I have a special question related to the mplus procedure two part with mediation.

Having a mediation on a binary Y which results from a two part data set , is the default a probit or logit modell. Concerning the standardization procedure to compare a*b and c-c'. There is already a stdy section in the output can't this be used or do i have to handcalulate the standardized effects via pi squared /3 and varinces ?
Next: following after standardization via the varince to compare the a*b with c-c' and testing the significance of the effect. Do i have to standardize the s.e. of the parameters also to do the sobel. is the formula for standardization of variance(ab) the same as for b(ab).

thanks in advence.
 Bengt O. Muthen posted on Saturday, March 03, 2012 - 4:47 pm
The default is a logit model. Note that the literature on indirect effects with a binary outcome y says that a*b will be different from c-c' and that c-c' is the wrong quantity to use.
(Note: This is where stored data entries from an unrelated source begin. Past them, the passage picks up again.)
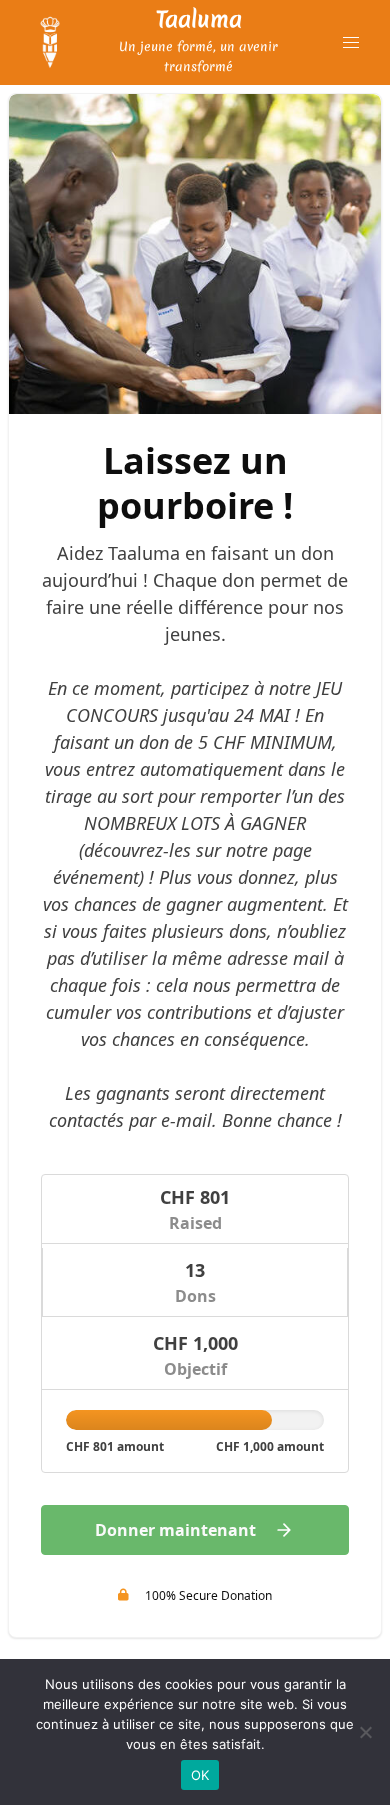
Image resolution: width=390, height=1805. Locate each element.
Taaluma (199, 19)
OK (200, 1775)
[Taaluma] (50, 43)
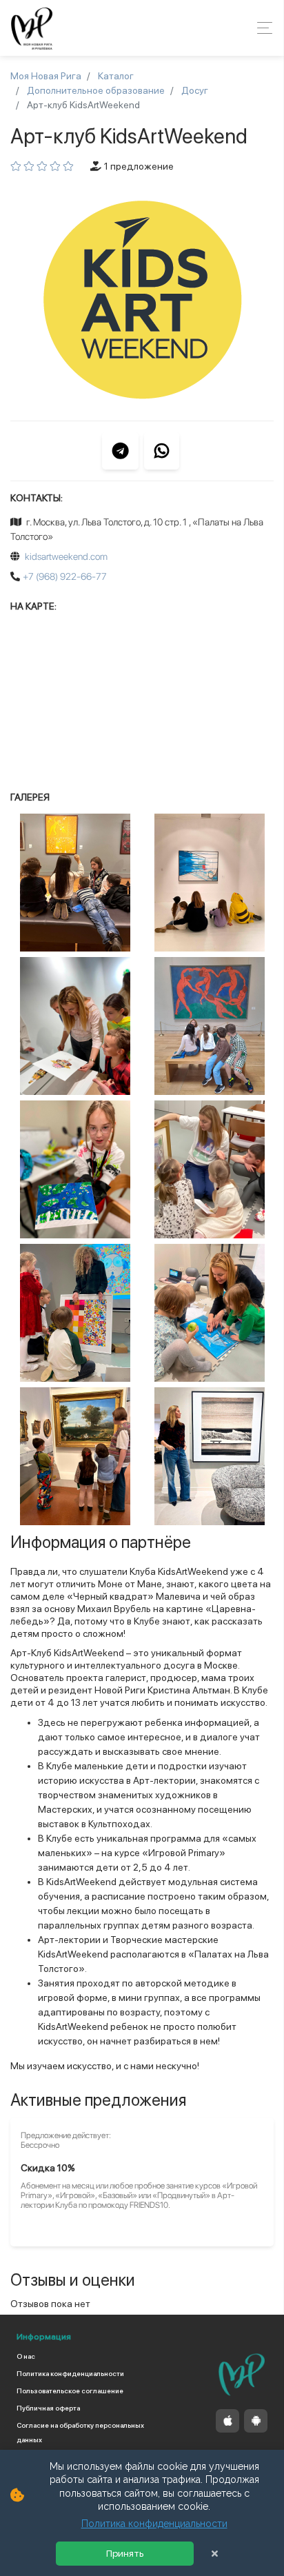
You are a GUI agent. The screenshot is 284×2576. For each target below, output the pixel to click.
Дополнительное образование (96, 90)
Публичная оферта (48, 2408)
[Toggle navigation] (261, 28)
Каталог (116, 75)
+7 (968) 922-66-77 (65, 576)
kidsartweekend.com (66, 556)
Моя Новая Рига (45, 75)
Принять (124, 2553)
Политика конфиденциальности (70, 2373)
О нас (26, 2356)
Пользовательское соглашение (70, 2390)
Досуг (194, 90)
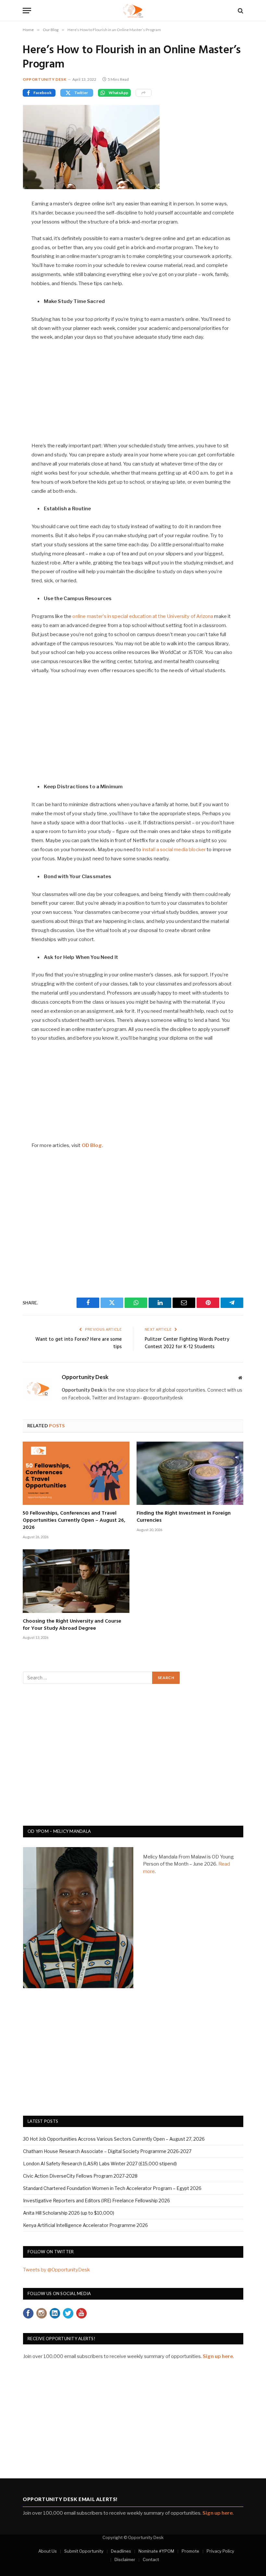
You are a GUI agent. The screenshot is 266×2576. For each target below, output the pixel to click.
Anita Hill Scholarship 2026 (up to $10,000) (68, 2213)
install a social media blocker (174, 850)
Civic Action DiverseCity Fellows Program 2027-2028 (80, 2176)
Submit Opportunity (83, 2551)
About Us (47, 2551)
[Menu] (27, 10)
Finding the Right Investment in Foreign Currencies (184, 1517)
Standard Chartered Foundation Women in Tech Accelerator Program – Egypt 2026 (112, 2188)
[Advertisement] (133, 394)
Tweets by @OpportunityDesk (56, 2270)
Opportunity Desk (44, 79)
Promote (190, 2551)
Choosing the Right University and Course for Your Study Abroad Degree (72, 1625)
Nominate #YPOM (156, 2551)
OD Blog (92, 1145)
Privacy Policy (220, 2551)
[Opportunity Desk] (133, 10)
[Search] (239, 10)
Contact (151, 2559)
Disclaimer (125, 2559)
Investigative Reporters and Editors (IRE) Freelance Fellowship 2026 (96, 2200)
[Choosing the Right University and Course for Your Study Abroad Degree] (76, 1581)
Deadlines (121, 2551)
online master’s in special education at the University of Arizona (142, 616)
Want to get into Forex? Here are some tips (78, 1343)
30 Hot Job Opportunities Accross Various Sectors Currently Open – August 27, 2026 (114, 2139)
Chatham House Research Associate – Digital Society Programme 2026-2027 (107, 2151)
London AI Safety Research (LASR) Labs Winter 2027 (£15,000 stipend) (100, 2163)
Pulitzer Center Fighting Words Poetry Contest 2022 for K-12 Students (187, 1343)
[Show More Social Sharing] (143, 93)
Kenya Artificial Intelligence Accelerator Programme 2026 (85, 2225)
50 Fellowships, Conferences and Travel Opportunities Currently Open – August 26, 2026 (74, 1520)
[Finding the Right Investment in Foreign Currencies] (190, 1473)
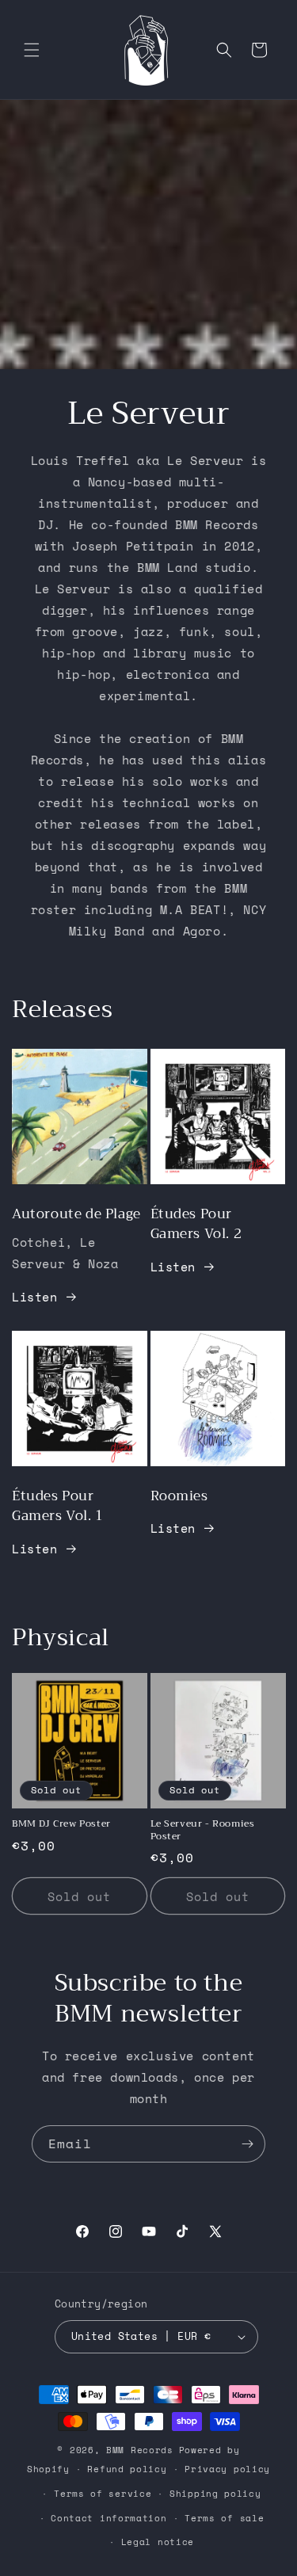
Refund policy (126, 2469)
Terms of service (102, 2493)
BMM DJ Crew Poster (61, 1824)
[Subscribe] (247, 2144)
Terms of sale (224, 2518)
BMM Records (139, 2450)
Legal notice (157, 2542)
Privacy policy (227, 2469)
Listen (35, 1296)
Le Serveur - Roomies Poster (202, 1830)
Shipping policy (215, 2493)
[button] (31, 49)
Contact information (108, 2518)
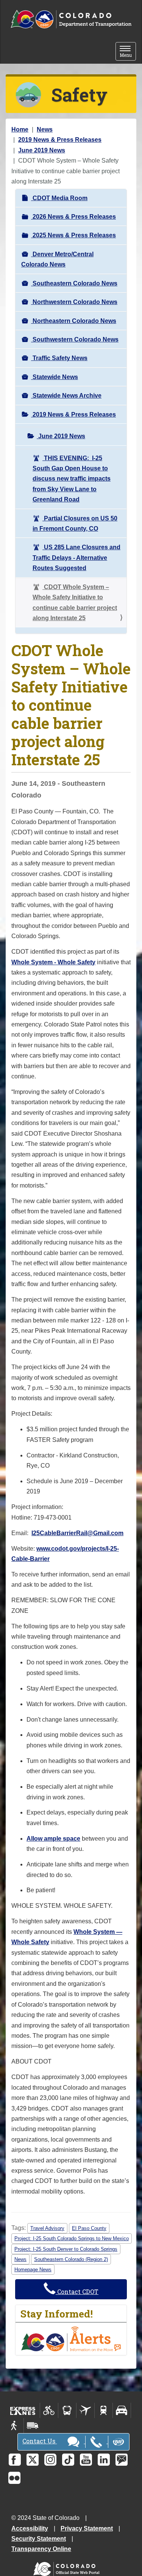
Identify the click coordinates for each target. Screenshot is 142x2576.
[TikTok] (68, 2460)
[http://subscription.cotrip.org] (71, 2338)
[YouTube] (86, 2460)
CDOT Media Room (59, 198)
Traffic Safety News (59, 358)
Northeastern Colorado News (73, 321)
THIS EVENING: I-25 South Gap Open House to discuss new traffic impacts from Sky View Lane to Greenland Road (72, 479)
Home (19, 129)
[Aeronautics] (85, 2410)
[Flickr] (14, 2478)
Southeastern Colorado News (74, 283)
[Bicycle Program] (49, 2410)
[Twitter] (32, 2460)
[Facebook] (15, 2460)
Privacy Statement (87, 2528)
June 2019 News (41, 150)
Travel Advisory (47, 2228)
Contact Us (39, 2441)
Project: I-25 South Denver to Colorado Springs (65, 2249)
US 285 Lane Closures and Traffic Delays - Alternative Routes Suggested (76, 557)
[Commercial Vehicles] (32, 2425)
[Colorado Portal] (68, 2567)
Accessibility (29, 2528)
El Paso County (89, 2228)
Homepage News (32, 2269)
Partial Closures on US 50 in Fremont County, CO (75, 523)
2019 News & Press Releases (59, 139)
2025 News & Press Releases (73, 235)
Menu (128, 52)
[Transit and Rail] (67, 2410)
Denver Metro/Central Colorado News (57, 259)
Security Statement (38, 2538)
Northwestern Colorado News (74, 302)
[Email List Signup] (121, 2460)
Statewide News (54, 377)
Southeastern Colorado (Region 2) (71, 2259)
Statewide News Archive (66, 395)
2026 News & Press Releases (73, 216)
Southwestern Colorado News (75, 339)
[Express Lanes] (23, 2410)
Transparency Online (41, 2549)
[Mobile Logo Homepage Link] (71, 19)
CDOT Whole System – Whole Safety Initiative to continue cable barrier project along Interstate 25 (75, 602)
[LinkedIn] (104, 2460)
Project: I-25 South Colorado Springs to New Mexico (71, 2238)
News (45, 129)
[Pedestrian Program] (14, 2425)
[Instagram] (50, 2460)
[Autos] (121, 2410)
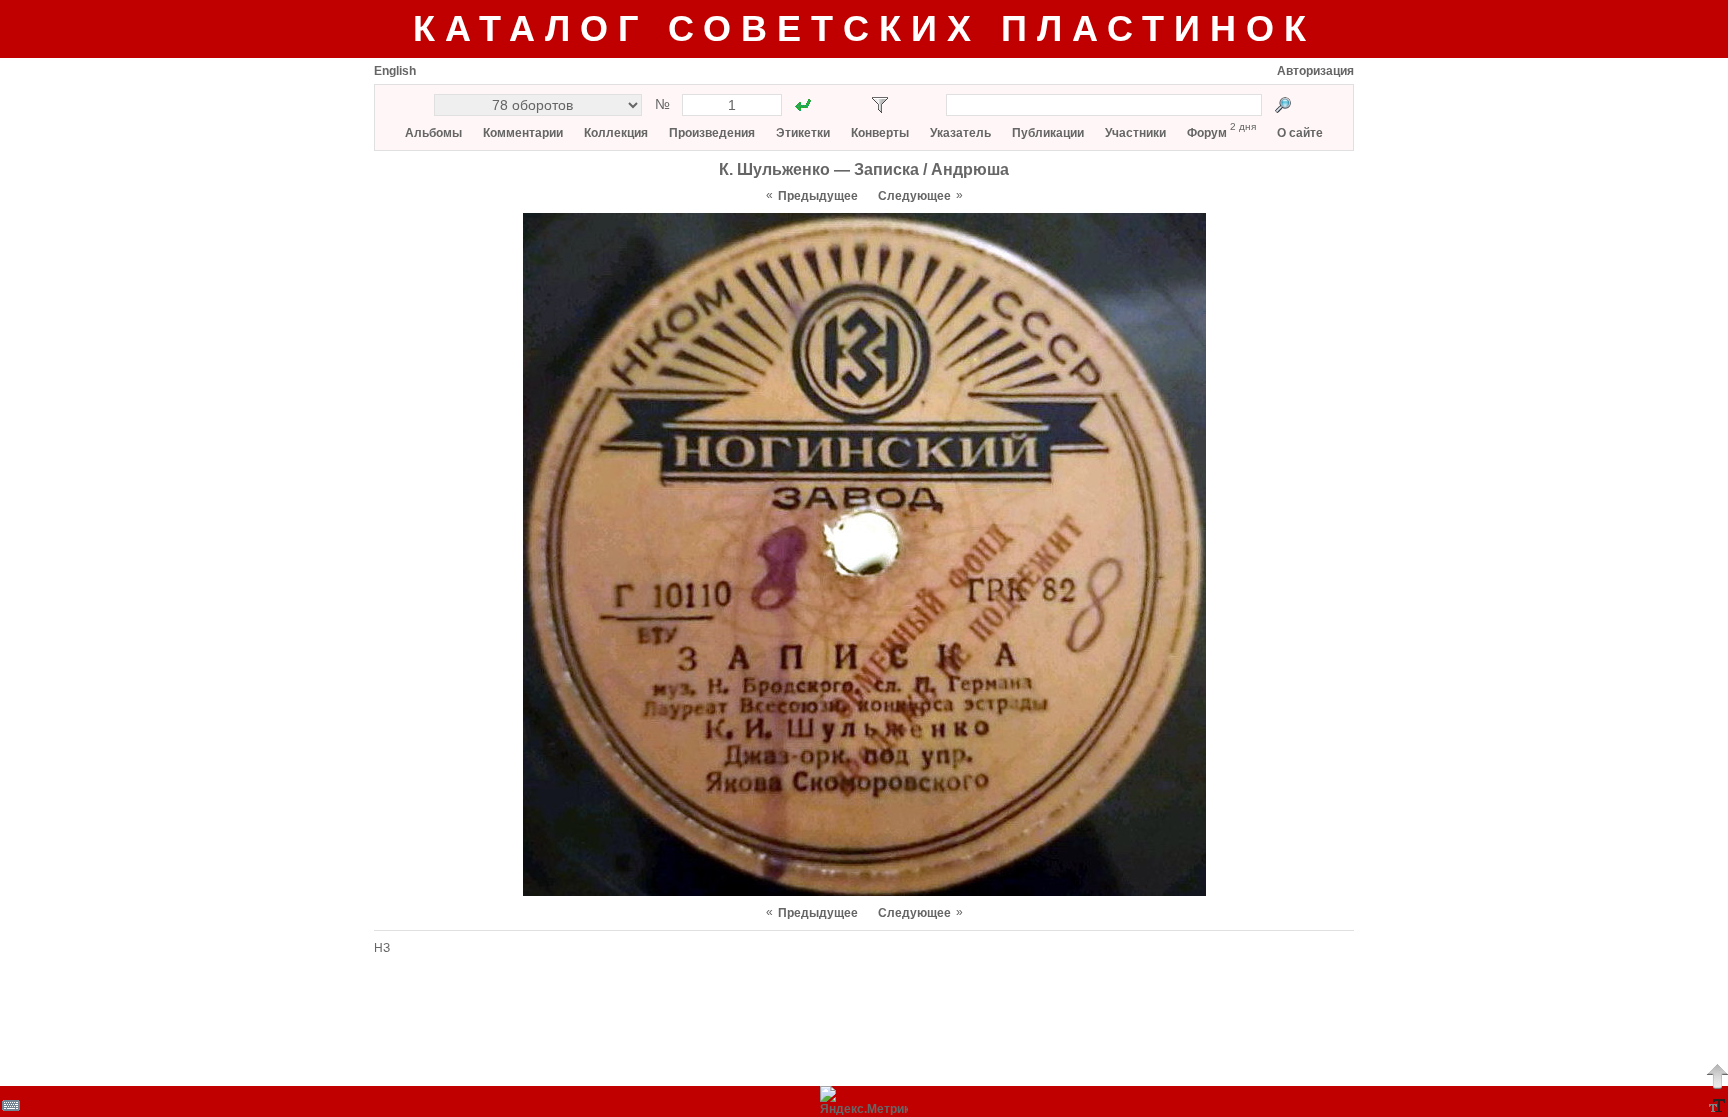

You don't want to use a_stand * b_stand, but instead compute a*b and then standardize it by dividing by the estimated y SD and multiplying it by the x SD. That calculation can be done in Model Constraint using parameter labels given in Model. Model Constraint then also gives the significance, with SE calculated automatically by the Delta method (of which the Sobel formula is a special case).
 Alexander Kapeller posted on Sunday, March 04, 2012 - 2:46 pm
thanks Bengt, this all puzzles me seriously.

1) The a*b and c-c' problem I am aware. But I thought when standardizing both to the same scale they would be equal again (MacKinnon / Dwyer 1993)? Is this not true any longer? Could you please give a literature hint.

2) For the calculation: I am reading your 2011 paper "Applications of causally defined direct ..." . On the buttom of page 25 you state that " a latent mediator approach using logistic regression is not yet available in Mplus" <--> My X and M are latent constructs, y is a binary single variable --> Does this affect my calculations so that I have to switch to probit?

3) Could you please give a reference for the staandardization you describe?

your help is appreciated
 Alexander Kapeller posted on Sunday, March 04, 2012 - 3:46 pm
hi Bengt,

I also tried to get bcbootstrap CI. Mplus tells me:

*** ERROR in ANALYSIS command

even after I switched to ema as algorithm.
 Bengt O. Muthen posted on Sunday, March 04, 2012 - 6:07 pm
1) Look at the more recent paper

MacKinnon, D.P., Lockwood, C.M., Brown, C.H., Wang, W., & Hoffman, J.M. (2007). The intermediate endpoint effect in logistic and probit regression. Clinical Trials, 4, 499-513.

which is on our web site. Also look at the Imai and Vanderweele references in my paper.

2) I was not talking about a latent variable construct, but the case of an observed categorical variable m. The question was if the observed categorical m or the latent response variable m* behind m was the mediator of interest.

3)I don't know about a reference - it simply uses first principles for standardization where you always divide by the DV's SD and multiply by the IVs SD. The DV is y and the IV is x in an x-m-y mediation model.

Mplus does not yet offer bootstrap when numerical integration is needed. You can use Bayes if you are worried about non-normality of the a*b product.
 Alexander Kapeller posted on Tuesday, March 06, 2012 - 8:56 am
thanks for your advice.

best alex
 Alexander Kapeller posted on Monday, April 09, 2012 - 11:21 am

I am using a two part model in mplus as my data show a high number of zero’s.

Focussing at the quantitative part: the zero in the binary part are missings in the quantitative part. In this quantitative part I specified a latent factor. As I use FIML the missings process will take information from the information in distributions from the data.

I am concerned, these missing are not like missing data from a questionnaire – they have a meaning. So is FIML imputing the right way. But otherwise the deleting of missing cases will reduce the dataset to zero cases.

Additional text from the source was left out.